Antinori Art Project, oltre il vino e una storia lunga sei secoli

La Marchesi Antinori, nell’ambito di Antinori Art Project, apre per la prima volta le porte di Palazzo Antinori a Firenze all’arte contemporanea con un progetto speciale dell’artista svizzero Nicolas Party.

L’occasione della mostra è data dall’acquisizione dell’opera di Nicolas Party, “Giant Fruit”, che entra ufficialmente a far parte della collezione permanente della famiglia Antinori nella cantina del Chianti Classico, in località Bargino a Firenze.

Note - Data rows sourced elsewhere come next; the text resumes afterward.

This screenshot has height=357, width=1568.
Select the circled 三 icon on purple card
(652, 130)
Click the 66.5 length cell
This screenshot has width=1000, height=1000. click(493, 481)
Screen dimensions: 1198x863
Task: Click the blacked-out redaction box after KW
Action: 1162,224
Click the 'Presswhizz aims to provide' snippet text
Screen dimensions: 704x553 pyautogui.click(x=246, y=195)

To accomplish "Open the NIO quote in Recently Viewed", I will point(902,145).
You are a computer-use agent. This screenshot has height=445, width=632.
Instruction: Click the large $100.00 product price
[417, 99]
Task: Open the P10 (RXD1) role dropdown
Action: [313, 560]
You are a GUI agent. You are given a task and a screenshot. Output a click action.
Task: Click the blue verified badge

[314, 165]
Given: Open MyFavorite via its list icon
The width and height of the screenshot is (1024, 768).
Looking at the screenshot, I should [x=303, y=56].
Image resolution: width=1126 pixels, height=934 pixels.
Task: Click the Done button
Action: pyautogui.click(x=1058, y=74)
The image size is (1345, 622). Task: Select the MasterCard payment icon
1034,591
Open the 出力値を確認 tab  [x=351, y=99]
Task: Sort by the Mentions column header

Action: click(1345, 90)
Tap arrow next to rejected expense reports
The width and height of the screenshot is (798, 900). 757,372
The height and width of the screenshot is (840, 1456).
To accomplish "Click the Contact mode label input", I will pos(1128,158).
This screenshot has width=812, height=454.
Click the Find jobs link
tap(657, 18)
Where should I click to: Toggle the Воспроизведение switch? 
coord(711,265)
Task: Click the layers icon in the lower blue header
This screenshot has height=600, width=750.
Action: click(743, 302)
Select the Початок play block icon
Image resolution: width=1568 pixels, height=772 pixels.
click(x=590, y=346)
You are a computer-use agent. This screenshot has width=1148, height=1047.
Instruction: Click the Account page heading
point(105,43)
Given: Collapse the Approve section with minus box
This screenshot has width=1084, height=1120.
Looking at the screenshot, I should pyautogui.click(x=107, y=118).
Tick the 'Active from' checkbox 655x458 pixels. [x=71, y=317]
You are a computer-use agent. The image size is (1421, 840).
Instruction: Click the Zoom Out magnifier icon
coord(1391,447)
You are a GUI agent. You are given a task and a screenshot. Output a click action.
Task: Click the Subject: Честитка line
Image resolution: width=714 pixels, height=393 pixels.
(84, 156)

L’opera “Giant Fruit” è un lavoro site-specific realizzato nel 2015 per la collettiva Still-life Remix, che si è tenuta nel contesto altamente suggestivo della cantina inaugurata tre anni fa. Una gigantesca Natura Morta in risposta all’architettura innovativa della cantina – costruita con materiali naturali e incentrata sul legame profondo e radicato con la terra, nel rispetto della bellezza del luogo che ha da sempre accolto i vigneti della famiglia Antinori – che ne trasforma la percezione con un imprevisto cambio di scala.

Per celebrare questa importante inclusione, la famiglia Antinori ha deciso di presentare al pubblico fiorentino, nella sede storica di Palazzo Antinori, dal 23 novembre 2016 al 14 gennaio 2017, un nuovo progetto speciale, “Nicolas Party in the Garden Room”, anch’esso curato da Ilaria Bonacossa.

Nicolas Party presenta una serie di lavori prodotti tra il 2013 e il 2016. Un insieme di 6 opere pittoriche – 3 nuovi acquerelli e 3 sassi-scultura – che illustrano come il genere della Natura Morta sia oggi più che mai vivo e capace di trasmettere emozione. L’artista si riappropria con ironia di un’iconografia classica. I suoi lavori lasciano ben trasparire come i valori della composizione e dell’equilibrio cromatico siano reinventati, completamente trasformati e tradotti nella contemporaneità, per conservare l’efficacia dell’indagine.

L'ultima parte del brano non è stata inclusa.